Noi di Meta Magazine abbiamo avuto il piacere di conoscerla personalmente e rivolgerle qualche domanda:

Lei è laureata in Lettere Moderne, precisamente in storia e critica del cinema: come è arrivata a svolgere la professione di ostetrica?

Sono diventata ostetrica in seguito alla nascita della mia prima figlia, nata con parto cesareo giustificato, a causa di complicazioni intercorse in gravidanza. Non sono stata avvisata ma portata direttamente in sala operatoria e questo per me è stato uno choc, non ero preparata. Quindi ho cominciato a leggere libri sull’argomento e ho avuto come un’illuminazione: salvare le donne dal cesareo.

Quali gioie e soddisfazioni le procura la professione di ostetrica?

L’ostetrica è uno dei mestieri più antichi del mondo, ma oggi l’ostetricia è la branca della medicina dove c’è più ignoranza e arroganza. Dipende dal contesto in cui viene praticata, se in ospedale o a casa … La nascita è certamente un evento unico, un evento che è stato ritualizzato dalla cultura: è un evento sacro, come la morte. Ricordo tutti i parti che ho seguito e ciò che più rimane è il rapporto che si instaura con ogni donna. Quello dell’ostetrica è un lavoro faticoso, che preferisco svolgere fuori dall’ospedale. Tanti sono i compiti che ci spettano, non solo l’assistenza al parto, ma ci occupiamo anche di contraccezione, adolescenza, consulto psicologico … In primis, senza dubbio, siamo chiamate a preservare la salute della donna.

L’allattamento è un momento delicato per ogni donna. Il 4 ottobre scorso è anche stato organizzato un flash – mob nazionale per contribuire a creare una cultura dell’allattamento in cui ritorni “normale” vedere molte mamme allattare i propri bambini sgomberando il campo dai pregiudizi culturali. Quanto interesse c’è nelle donne di oggi per questo tema?

L’interesse è altissimo: le donne vogliono allattare. Non ho mai conosciuto una donna che per scelta non volesse allattare. In quanto movimenti per la tutela delle mamme, la nostra azione è focalizzata sul riportare l’attenzione sull’allattamento come norma biologica. Rispetto a venti anni fa c’è un attenzione diversa per l’allattamento: le donne sono intelligenti e ne hanno compreso l’importanza. E’ comunque necessario curare l’aspetto dell’informazione.

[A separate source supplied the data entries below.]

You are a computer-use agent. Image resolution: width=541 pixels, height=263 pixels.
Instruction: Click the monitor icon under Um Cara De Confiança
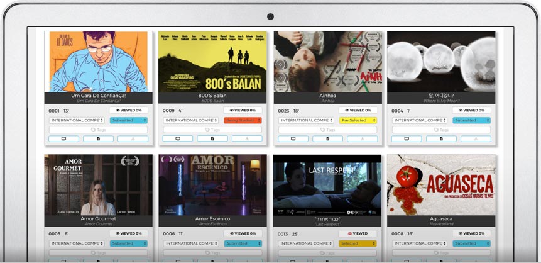click(64, 138)
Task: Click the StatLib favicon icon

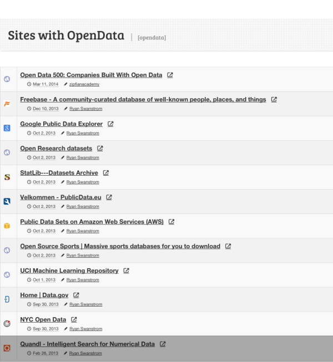Action: [x=7, y=177]
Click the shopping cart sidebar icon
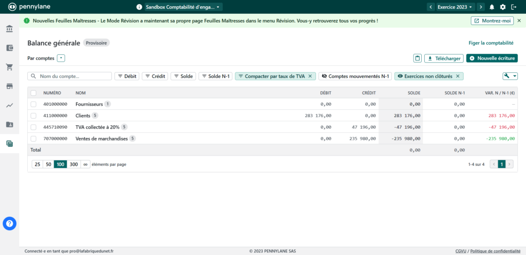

Il parto in casa è una pratica naturale, da millenni le donne partoriscono in ambiente familiare. In paesi come l’Olanda riguarda il 30% dei casi, mentre in Italia solo un caso su cento. E’ una pratica sicura?

Abbiamo distrutto e complicato la semplicità e la bellezza del parto. A livello storico ed etno – antropologico, il luogo in cui la donna partorisce è sacro, e questo valore è andato perso. Oltre a essere una pratica sicura, il parto in casa è l’opzione migliore. E’ fondamentale che le scelte rimangano dei genitori, ma è possibile farle insieme. E’ una scelta consapevole che prevede per la donna la totale assistenza dell’ostetrica tra le mura domestiche. In questo modo, diminuisce il tasso di interventi e, per quanto riguarda la mia esperienza di ostetrica, ho rilevato un aumento del tasso di soddisfazione della donna rispetto al parto in ospedale. Dobbiamo demolire l’immaginario del parto in casa come qualcosa di emergenziale, pericoloso e imprudente.